Inspiration for Geert’s music can be found everywhere, from others’ music to films, books and everyday life. He covers universal ideas in his music, including the idea of facing death.
He directs listeners to face the ideas of tragedy and mortality, with his track “Haul,” released in September 2013.
With the lines “I’ve lived through no great tragedy, I can’t imagine that would make me a better man,” Geert talks about the worries he has for him and his wife to be able to see their two children grow up.
“When I sing that song I stare death in the face to remind myself that it could all end. I’m agnostic. I don’t believe there is a meaning to life other than that it was all accidental that I am here now. But, although life is accidental it’s not meaningless, it’s meaningful because we give it meaning, and we give it meaning simply because we can. We have a certain freedom in shaping our lives that way, barring geographical location, social status,” Geert said. “But, tragedy has a way of mocking that freedom. Of taking it away.”
The three tracks on his album “Enshrine” were recorded live with solo
guitar in a church, and mixed to an analog tape, creating what Geert calls an “honest recording” with no polish or editing, just picking up the reverb from the building.
The songs lyrically talk about when previous members of The Black Atlantic left the group in the summer of 2012, a time that left him feeling somewhat uncertain.
“I went through a period of doubt and came out on the other end none the wiser, but with the realization that there’s nothing else I’d rather be doing than play music, and that if I want to look back 20 years from now I better start being more productive and pro-active about writing and releasing more music,” Geert said.
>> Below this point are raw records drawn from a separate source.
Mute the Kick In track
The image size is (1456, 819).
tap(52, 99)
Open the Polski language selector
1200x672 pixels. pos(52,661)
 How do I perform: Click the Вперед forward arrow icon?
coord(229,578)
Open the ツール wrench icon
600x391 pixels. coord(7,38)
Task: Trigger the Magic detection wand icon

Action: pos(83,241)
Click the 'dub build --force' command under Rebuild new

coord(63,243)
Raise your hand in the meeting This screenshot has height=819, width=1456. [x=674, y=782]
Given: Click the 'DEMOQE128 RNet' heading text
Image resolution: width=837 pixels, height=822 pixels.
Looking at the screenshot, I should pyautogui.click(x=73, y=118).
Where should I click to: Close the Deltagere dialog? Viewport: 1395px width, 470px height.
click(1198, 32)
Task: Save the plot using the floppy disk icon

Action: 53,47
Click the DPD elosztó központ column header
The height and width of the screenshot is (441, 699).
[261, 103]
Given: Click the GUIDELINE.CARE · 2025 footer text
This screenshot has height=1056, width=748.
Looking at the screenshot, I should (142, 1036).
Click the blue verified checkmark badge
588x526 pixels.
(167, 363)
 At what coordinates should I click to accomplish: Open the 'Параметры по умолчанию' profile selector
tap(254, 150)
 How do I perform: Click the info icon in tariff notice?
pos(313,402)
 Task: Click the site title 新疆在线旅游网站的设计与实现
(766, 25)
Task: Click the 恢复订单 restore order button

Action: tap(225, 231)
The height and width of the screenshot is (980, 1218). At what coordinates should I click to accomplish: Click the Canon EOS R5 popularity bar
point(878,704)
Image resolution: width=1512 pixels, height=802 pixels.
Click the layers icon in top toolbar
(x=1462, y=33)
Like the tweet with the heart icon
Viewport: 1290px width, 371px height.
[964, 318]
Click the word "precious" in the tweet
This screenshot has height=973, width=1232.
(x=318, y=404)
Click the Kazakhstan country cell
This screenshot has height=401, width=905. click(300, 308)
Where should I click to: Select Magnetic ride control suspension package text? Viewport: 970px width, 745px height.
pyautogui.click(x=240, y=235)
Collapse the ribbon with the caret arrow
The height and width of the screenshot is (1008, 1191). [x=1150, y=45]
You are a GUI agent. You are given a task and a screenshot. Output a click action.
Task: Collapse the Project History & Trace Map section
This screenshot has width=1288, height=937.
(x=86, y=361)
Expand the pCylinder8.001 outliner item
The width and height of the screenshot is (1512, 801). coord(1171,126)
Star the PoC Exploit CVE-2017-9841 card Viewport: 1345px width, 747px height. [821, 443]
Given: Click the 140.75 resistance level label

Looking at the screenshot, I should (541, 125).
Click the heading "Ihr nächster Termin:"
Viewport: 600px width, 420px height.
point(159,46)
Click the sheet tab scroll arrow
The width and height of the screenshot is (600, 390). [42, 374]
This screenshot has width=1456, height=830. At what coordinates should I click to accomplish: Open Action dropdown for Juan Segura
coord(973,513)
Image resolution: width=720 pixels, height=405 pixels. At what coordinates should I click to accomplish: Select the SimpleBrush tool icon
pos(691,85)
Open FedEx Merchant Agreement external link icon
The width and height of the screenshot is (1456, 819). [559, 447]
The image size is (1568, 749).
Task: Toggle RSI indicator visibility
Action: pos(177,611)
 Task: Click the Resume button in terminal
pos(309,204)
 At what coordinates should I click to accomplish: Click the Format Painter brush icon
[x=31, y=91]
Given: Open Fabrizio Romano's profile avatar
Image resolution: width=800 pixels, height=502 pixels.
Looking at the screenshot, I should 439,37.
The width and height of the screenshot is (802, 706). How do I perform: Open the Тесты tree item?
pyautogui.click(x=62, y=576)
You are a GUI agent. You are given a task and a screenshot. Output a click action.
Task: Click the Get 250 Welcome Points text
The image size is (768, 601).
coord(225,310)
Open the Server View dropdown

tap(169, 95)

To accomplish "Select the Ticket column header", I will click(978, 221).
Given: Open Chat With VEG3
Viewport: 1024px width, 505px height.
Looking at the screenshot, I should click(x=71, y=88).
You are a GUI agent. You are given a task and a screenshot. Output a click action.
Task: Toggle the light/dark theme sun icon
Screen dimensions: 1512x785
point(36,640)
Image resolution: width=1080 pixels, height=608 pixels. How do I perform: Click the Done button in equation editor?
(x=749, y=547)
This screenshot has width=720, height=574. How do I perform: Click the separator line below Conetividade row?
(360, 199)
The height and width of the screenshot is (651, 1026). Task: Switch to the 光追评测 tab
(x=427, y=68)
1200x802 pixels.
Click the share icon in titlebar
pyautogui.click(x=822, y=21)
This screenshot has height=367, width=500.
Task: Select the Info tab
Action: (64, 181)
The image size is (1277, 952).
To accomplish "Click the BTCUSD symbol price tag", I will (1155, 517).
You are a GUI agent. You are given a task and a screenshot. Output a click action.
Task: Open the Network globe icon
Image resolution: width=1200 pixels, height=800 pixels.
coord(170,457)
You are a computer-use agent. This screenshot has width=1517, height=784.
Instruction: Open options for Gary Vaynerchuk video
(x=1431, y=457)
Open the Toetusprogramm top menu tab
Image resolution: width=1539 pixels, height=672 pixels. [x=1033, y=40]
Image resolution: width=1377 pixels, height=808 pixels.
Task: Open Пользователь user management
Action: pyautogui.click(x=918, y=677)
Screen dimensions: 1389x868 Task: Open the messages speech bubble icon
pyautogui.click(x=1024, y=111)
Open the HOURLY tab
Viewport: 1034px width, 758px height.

This week, Geert wrote and recorded songs with I am Oak, for a four-song collaborative EP with new and covered songs with friends from Wooded Saints. The EP will be released in six to seven weeks.
He will be recording The Black Atlantic’s second album in March, in addition to working on more collaborative EP’s throughout the year. The Black Atlantic will also tour in Germany and Switzerland with I am Oak, as well as solo tours in the Baltic countries, Scandinavia, Italy, the Netherlands and the United States later this year.